This section discusses whether abuse of rights can be applied to regulate WTO-RTA jurisdictional conflicts. In the light of the framework established in Part II, the applicability of abuse of rights will be assessed against its legal status, determinacy, operationality, and WTO-consistency.

1 The Legal Status

The principle of abuse of rights exists in ‘a large number of national legal systems’, though its content and application ‘vary significantly’ among countries.[144] In civil law systems, where the principle originated from,[145] the prohibition on abuse of rights is generally codified in the Civil Code.[146] Even though the principle differs from system to system, ‘it remains as an enduring element of the civil law’.[147] In common law countries, the principle is ‘not so readily apparent’.[148] Nevertheless, as pointed by Lauterpacht, ‘[t]he law of torts as crystallized in various systems of law in judicial decisions or legislative enactment is to a large extent a list of wrongs arising out of what society considers to be an abuse of rights’.[149] Indeed, as discovered by Perillo, the principle of abuse of rights exists in the United States, where it is applied under ‘such labels as nuisance, duress, good faith, economic waste, public policy, misuse of copyright and patent rights, lack of business purpose in tax law, extortion, and others’.[150] Similarly, even though in the past the doctrine of abuse of rights was explicitly rejected, English common law has long recognised the idea that abuse of rights ‘should be proscribed in specific situations, including the exercise of rights in the framework of the legal process’.[151] Therefore, it seems reasonable to assert that ‘all main systems apply or, at least are willing to recognise, some kinds of ‘abuse of rights’, especially where the exercise of ‘procedural rights’ is involved.[152] In the words of Taruffo, ‘in any legal system there is the tendency to believe that the procedures should be managed in a honest and fair way, according to general standards of good faith and correctness’.[153] Clearly, at the minimum, the prohibition of abuse of procedural rights is possible to be considered as a principle common to most national legal systems.

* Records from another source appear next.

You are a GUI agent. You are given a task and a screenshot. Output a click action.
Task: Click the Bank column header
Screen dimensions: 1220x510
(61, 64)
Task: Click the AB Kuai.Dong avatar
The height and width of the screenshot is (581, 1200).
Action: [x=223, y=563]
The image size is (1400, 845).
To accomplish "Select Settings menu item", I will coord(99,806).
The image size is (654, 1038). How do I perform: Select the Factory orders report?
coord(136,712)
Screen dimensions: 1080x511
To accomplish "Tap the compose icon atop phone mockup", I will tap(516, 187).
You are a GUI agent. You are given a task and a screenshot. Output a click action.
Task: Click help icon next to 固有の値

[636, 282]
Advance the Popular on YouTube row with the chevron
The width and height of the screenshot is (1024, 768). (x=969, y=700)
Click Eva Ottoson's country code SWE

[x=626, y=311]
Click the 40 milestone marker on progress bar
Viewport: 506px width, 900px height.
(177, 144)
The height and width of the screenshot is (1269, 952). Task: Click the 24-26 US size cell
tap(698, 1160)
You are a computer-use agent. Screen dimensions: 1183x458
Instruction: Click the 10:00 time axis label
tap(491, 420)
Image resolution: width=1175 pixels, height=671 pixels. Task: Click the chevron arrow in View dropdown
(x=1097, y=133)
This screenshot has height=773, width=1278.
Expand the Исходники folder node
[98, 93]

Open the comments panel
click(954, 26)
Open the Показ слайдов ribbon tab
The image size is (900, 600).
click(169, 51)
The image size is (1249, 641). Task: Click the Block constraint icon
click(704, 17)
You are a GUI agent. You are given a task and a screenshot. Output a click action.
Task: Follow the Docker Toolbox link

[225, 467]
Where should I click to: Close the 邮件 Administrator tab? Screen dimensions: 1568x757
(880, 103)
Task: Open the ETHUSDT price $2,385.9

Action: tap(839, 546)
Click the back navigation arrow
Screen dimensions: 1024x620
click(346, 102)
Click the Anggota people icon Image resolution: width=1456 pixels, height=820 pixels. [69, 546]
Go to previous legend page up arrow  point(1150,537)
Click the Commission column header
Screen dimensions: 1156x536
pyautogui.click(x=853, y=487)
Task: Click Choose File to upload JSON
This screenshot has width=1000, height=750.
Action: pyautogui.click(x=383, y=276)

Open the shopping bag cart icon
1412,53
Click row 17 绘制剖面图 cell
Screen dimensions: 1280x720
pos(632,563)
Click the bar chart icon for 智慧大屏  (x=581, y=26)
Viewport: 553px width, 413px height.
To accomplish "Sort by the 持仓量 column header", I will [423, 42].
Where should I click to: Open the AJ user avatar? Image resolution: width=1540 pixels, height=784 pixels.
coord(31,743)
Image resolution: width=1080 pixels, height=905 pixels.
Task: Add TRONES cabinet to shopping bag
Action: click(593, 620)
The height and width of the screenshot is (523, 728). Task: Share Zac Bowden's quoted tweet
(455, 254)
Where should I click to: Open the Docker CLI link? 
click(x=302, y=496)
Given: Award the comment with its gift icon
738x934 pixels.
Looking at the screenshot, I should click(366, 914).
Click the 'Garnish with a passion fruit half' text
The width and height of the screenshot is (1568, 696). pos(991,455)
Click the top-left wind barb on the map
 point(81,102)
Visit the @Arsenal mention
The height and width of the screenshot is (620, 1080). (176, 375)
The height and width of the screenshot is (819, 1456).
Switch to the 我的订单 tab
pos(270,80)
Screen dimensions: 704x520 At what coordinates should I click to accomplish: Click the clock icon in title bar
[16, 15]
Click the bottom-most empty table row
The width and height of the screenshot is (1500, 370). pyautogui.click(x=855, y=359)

Abuse of rights has also gained substantially wide support in international law.[154] Some states such as the United Kingdom,[155] Liechtenstein,[156] Norway,[157] Belgium,[158] Australia,[159] Liberia and Ethiopia[160] have argued for the application of this principle in international litigation.[161] There is also express reference to abuse of rights in a number of international treaties.[162] Remarkably, Article 294 of UNCLOS explicitly authorizes a competent tribunal to decline jurisdiction if it is satisfied that ‘the claim constitutes an abuse of legal process or is prima facie unfounded’. [163] Similarly, Article 300 of this Convention also requires that:

[s]tates Parties shall fulfill in good faith the obligations assumed under this Convention and shall exercise the rights, jurisdiction and freedoms recognised in this Convention in a manner which would not constitute an abuse of right.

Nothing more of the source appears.